%%

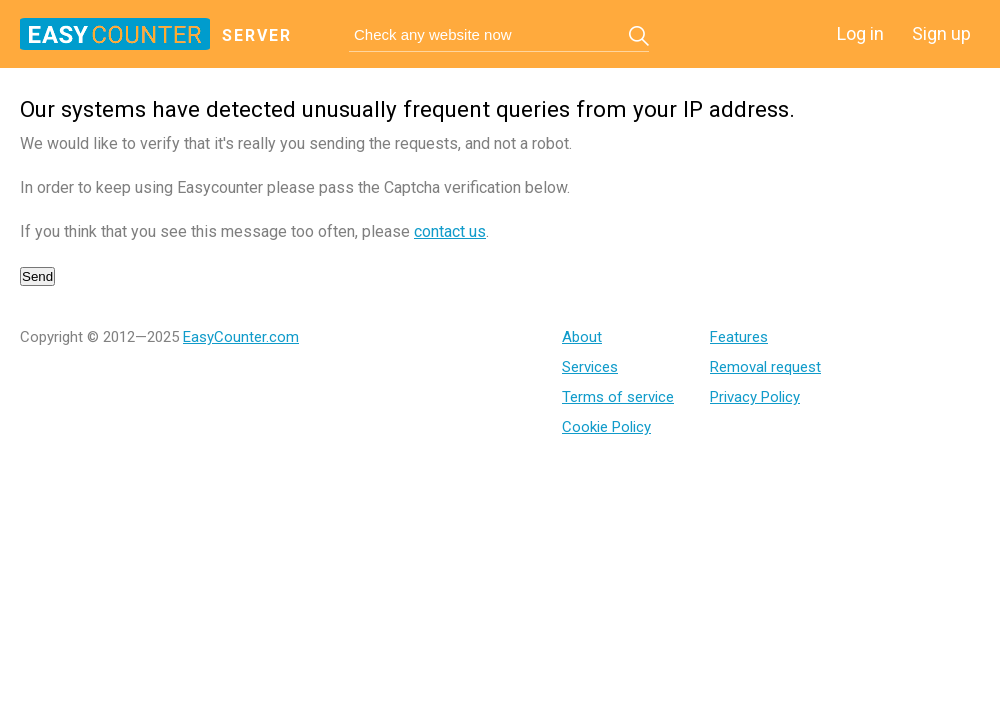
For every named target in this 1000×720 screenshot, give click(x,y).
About (582, 337)
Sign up (941, 33)
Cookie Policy (606, 427)
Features (739, 337)
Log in (860, 33)
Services (590, 367)
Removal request (765, 367)
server (257, 35)
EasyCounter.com (241, 337)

%%

Rewrite the listing above with "Cookie Policy" replaced by "Privacy Policy" and every other line kept the same. Leave the pictures out.

_Solution for this exercise_.
For every named target in this 1000×720 screenshot, give click(x,y).
About (582, 337)
Sign up (941, 33)
Privacy Policy (606, 427)
Features (739, 337)
Log in (860, 33)
Services (590, 367)
Removal request (765, 367)
server (257, 35)
EasyCounter.com (241, 337)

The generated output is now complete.